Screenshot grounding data
================================

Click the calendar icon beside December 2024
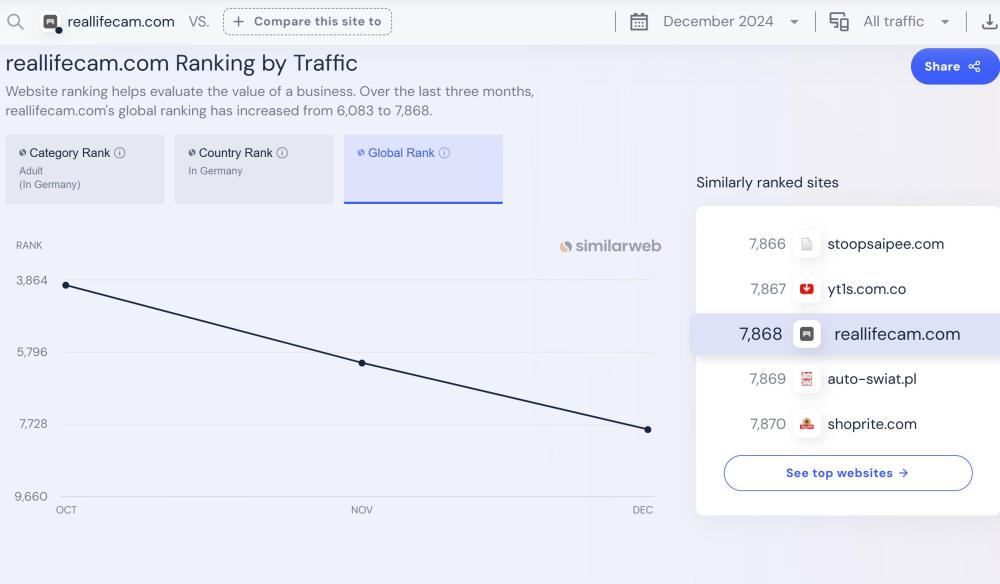This screenshot has height=584, width=1000. pos(639,21)
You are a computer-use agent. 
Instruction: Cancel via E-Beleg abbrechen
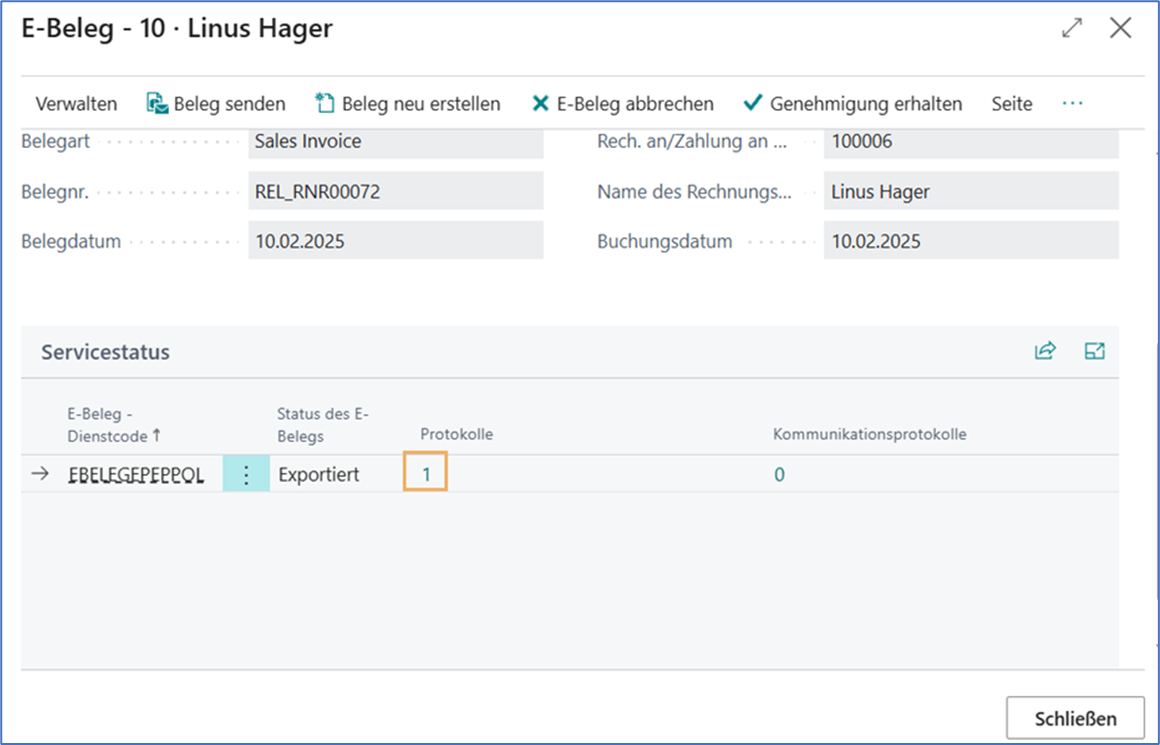[622, 104]
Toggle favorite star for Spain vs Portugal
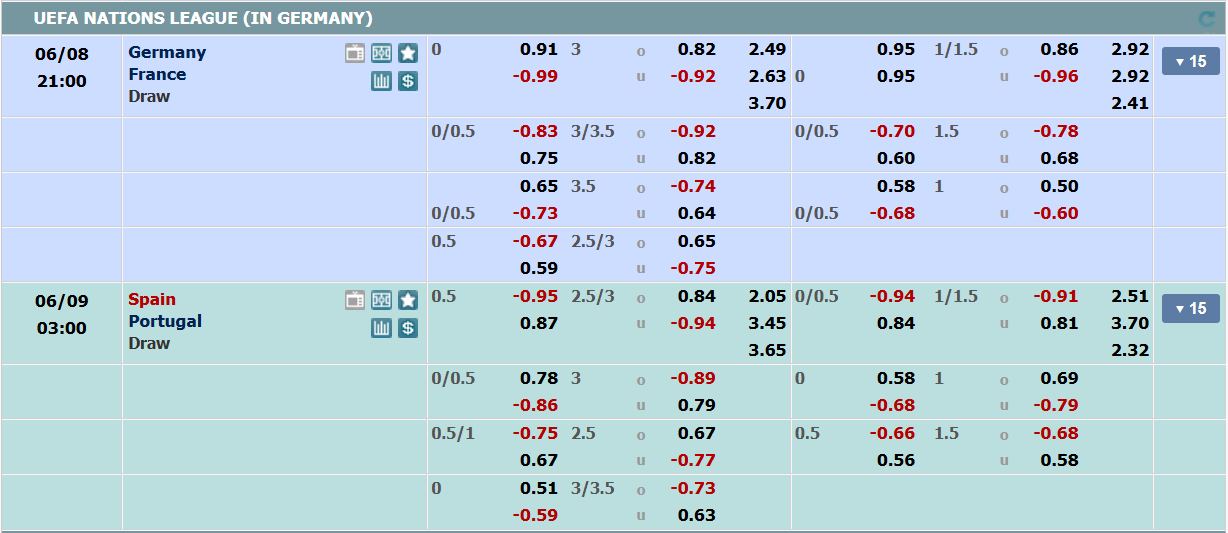Image resolution: width=1228 pixels, height=533 pixels. point(407,300)
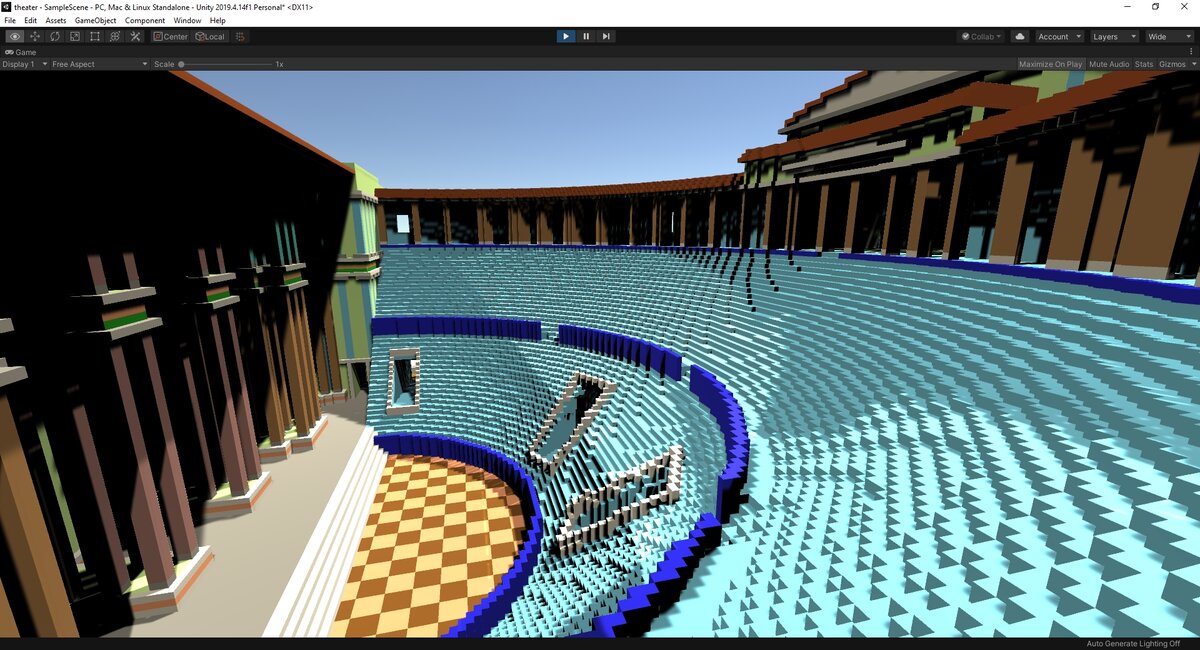Switch coordinate space with Local toggle

pos(210,36)
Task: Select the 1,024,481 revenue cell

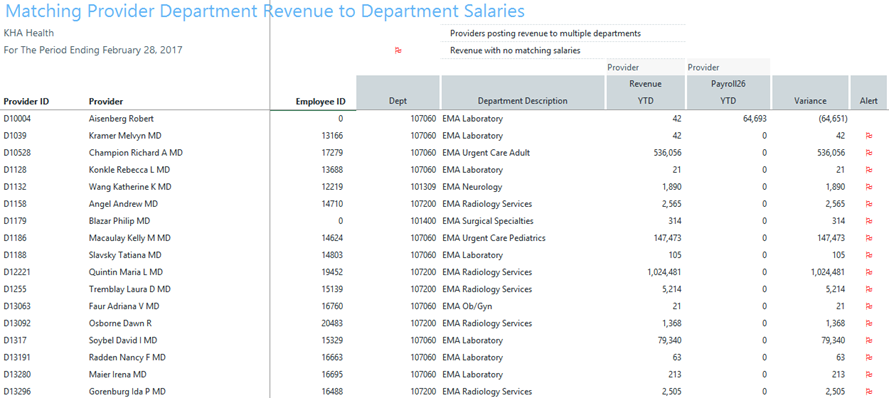Action: coord(664,272)

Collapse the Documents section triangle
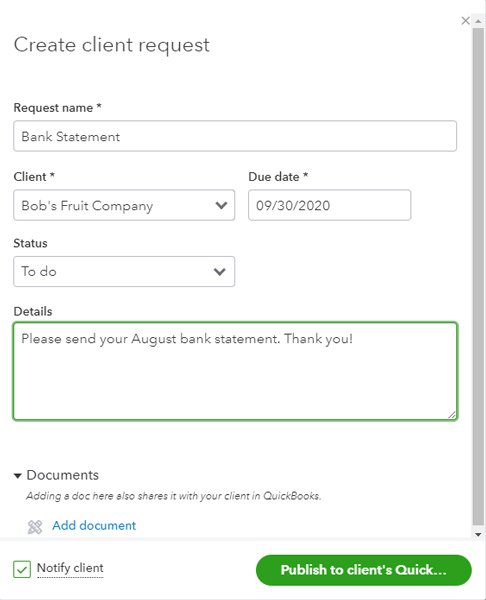pyautogui.click(x=18, y=476)
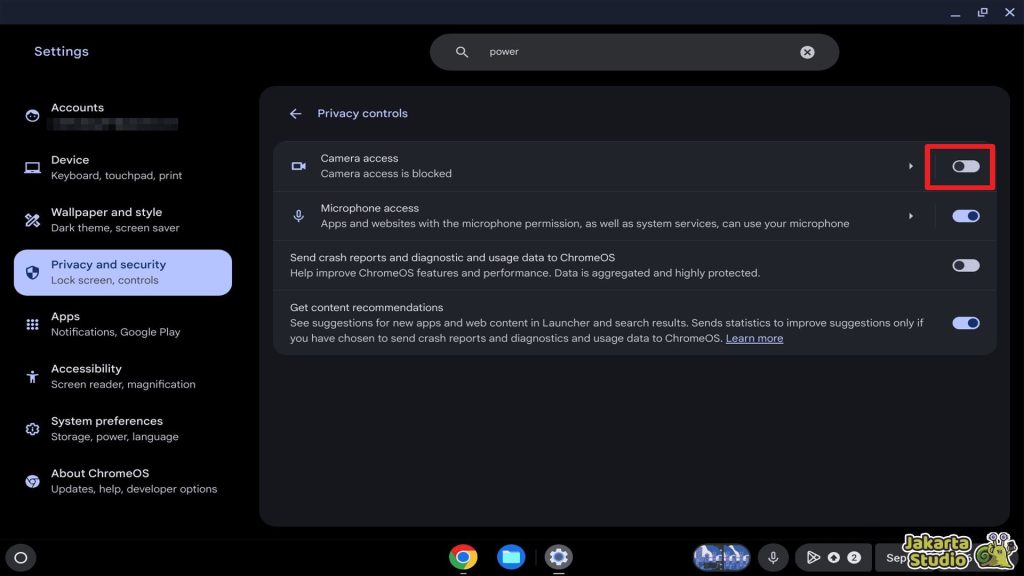This screenshot has height=576, width=1024.
Task: Expand the Microphone access settings chevron
Action: pyautogui.click(x=911, y=215)
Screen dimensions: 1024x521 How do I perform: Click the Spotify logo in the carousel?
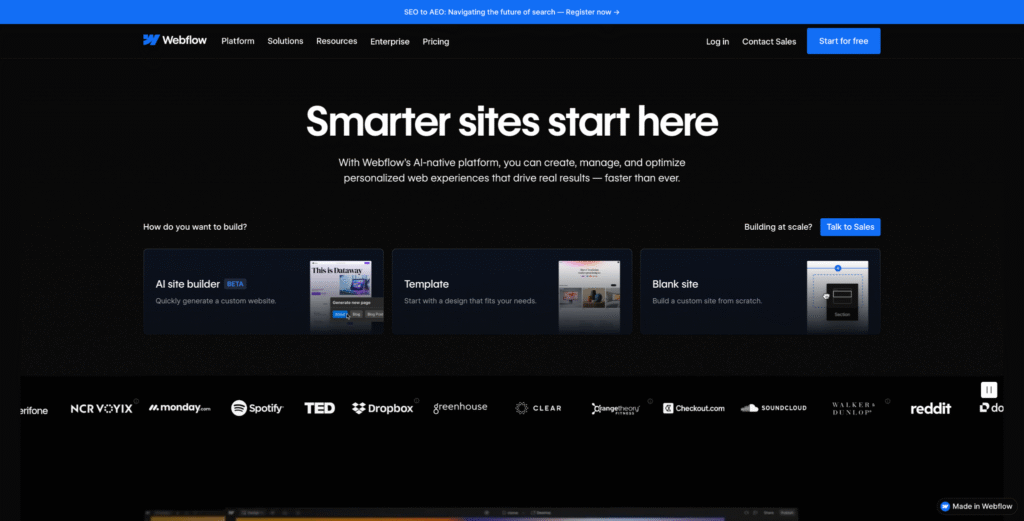click(x=257, y=408)
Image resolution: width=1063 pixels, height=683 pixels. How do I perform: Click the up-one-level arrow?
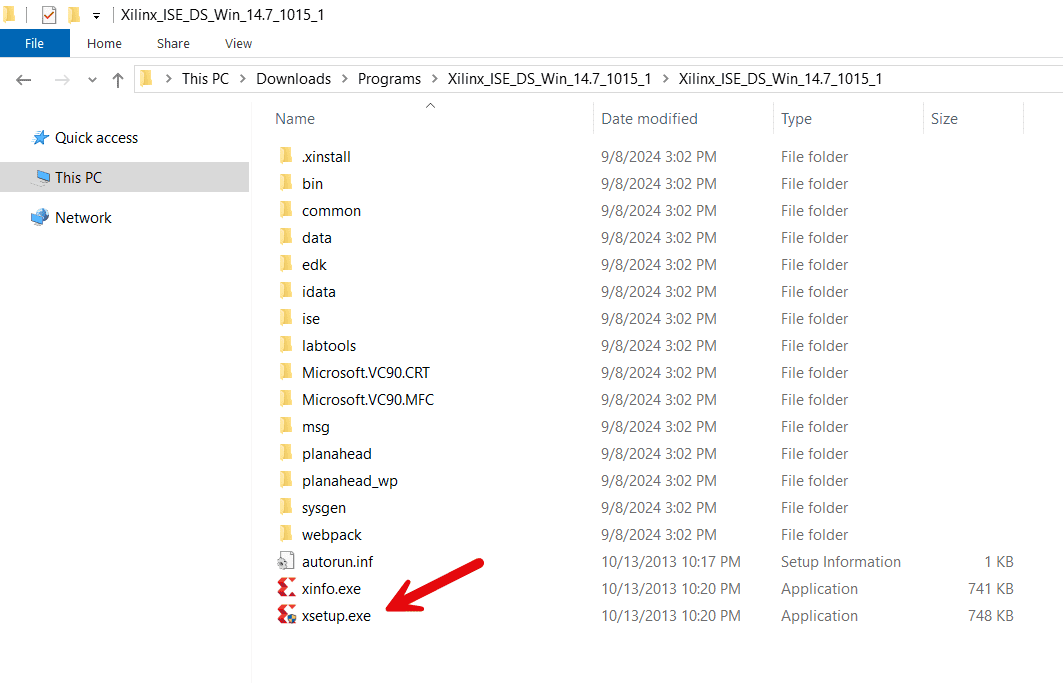(x=117, y=78)
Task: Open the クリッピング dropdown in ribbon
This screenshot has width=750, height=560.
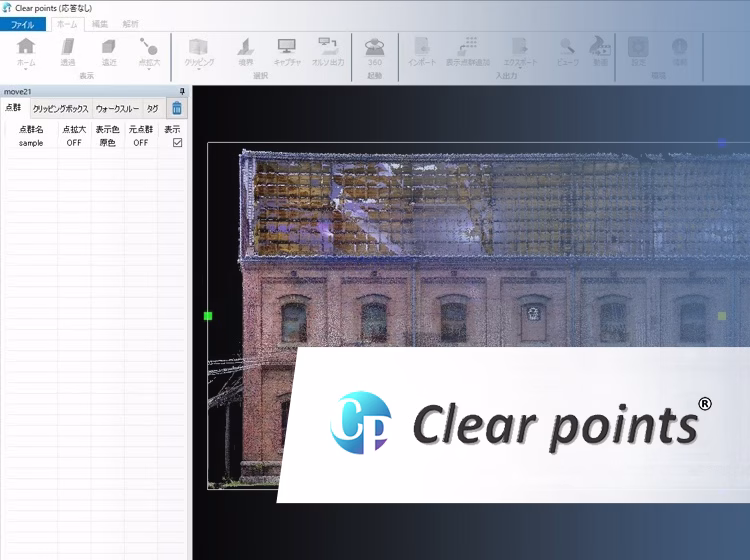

================================

**The problem**
Please write out the lines above, beginning at the line with "Image resolution: width=1063" and ending at the last line of the records, exactly as they appear and without pictures.

**Answer for the task**
Image resolution: width=1063 pixels, height=683 pixels. How do I perform: Click the up-one-level arrow?
(x=117, y=78)
Task: Open the クリッピング dropdown in ribbon
This screenshot has width=750, height=560.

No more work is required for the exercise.